Law lecture explores the nuanced history of tax resistance in America
Though Judge Learned Hand famously asserted that citizens are entitled to minimize their taxes—“there is not even a patriotic duty to increase one’s taxes”—his ruling actually struck down an illegal tax-evasion scheme, reminding us that America’s stance on tax resistance has always been nuanced, varying with who’s protesting and why. This topic and more will be discussed in the upcoming lecture “America’s Love/Hate Relationship with Tax Protests”, presented by Professor Stephanie H. McMahon, Indiana University Maurer School of Law. This event, the 2025 Harold C. Schott Lecture, will be held at 12:15 pm, July 18, 2025, in Room 170 of the College of Law. CLE: 1 hour of CLE has been approved for Ohio and Kentucky.
About the Lecture
Judge Learned Hand once famously declared, “Anyone may so arrange his affairs that his taxes shall be as low as possible; he is not bound to choose that pattern which will best pay the Treasury; there is not even a patriotic duty to increase one’s taxes.” What people often forget is that the statement was made in a judicial opinion in which Judge Hand struck down a taxpayer’s plan that he deemed unlawful tax evasion. The nation’s choice of how to remember Hand’s opinion is indicative of how we choose to see ourselves: We choose to see in our past that the United States condones tax planning, and even unlawful tax evasion, but it is time to reexamine that common belief. At times Americans support tax protest but other times we do not, and at no time can we say there has been a universal feeling one way or the other. Our views of a particular tax protest are wrapped up with what we associate the protest. Therefore, if we like the protesters or the group to which they associated, we support their protest. Today this nuance is often lost with the result that the nation is more accepting of tax cuts and tax protests because arguing against them feels un-American. However, we need to recognize that it is as American to say we want to condemn tax protests as to say we support them.
About the Lecturer
Prof. Stephanie H. McMahon
Professor Stephanie Hunter McMahon has taught courses in tax law and legal history at the University of Cincinnati College of Law since 2008, and while doing so has won two of the law school’s teaching awards, its faculty excellence award, and its award for scholarship. To date, much of her scholarship explores the relationship between taxation and the public’s perception of taxation with respect to families and the application of administrative law to tax.

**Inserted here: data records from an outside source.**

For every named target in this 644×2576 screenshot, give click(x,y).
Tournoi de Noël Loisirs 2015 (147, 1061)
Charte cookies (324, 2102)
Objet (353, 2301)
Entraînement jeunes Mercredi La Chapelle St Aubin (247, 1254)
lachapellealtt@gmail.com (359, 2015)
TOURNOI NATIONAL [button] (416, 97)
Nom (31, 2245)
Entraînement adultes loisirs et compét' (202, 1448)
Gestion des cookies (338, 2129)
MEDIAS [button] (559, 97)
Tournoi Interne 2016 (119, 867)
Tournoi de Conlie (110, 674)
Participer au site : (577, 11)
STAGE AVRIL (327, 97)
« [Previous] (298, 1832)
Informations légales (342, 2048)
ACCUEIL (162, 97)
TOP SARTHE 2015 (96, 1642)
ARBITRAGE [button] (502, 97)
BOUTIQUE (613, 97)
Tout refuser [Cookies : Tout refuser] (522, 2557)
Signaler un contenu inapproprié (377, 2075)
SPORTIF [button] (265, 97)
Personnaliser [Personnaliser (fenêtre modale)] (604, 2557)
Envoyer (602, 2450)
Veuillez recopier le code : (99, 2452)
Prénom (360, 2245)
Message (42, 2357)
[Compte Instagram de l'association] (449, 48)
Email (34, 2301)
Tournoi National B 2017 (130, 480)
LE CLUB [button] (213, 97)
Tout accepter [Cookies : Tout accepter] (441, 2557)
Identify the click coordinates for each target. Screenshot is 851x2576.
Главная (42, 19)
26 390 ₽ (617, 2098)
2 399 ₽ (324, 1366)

Her interest in the development of tax policy led her to write Principles of Tax Policy for West’s Concise Hornbook Series. In recent years, she has begun scholarship focusing on the tax treatment of disadvantaged groups, both women seeking abortions in states that do not provide access to care and the discriminatory tax treatment of inmate labor.

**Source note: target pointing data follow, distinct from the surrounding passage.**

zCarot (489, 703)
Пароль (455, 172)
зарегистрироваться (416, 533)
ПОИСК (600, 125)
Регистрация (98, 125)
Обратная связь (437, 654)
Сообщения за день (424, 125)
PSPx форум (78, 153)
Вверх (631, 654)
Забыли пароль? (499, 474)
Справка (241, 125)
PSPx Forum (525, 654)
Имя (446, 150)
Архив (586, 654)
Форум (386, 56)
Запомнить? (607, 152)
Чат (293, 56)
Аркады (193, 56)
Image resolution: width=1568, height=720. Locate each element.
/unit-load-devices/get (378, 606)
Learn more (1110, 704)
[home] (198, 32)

Her writings have been published in peer-reviewed journals, The Tax Lawyer (ABA journal), Florida Tax Review, and the Virginia Tax Review, as well as student-reviewed journals, such as Northwestern Law Review, Washington Law Review, and Michigan State Law Review. Professor McMahon received her BA from Oglethorpe University, JD from Harvard Law School, MA from the University of Virginia, and PhD in American history from the University of Virginia. Following law school, she practiced in the New York offices of Cravath, Swaine & Moore and Skadden, Arps, Slate, Meagher & Flom.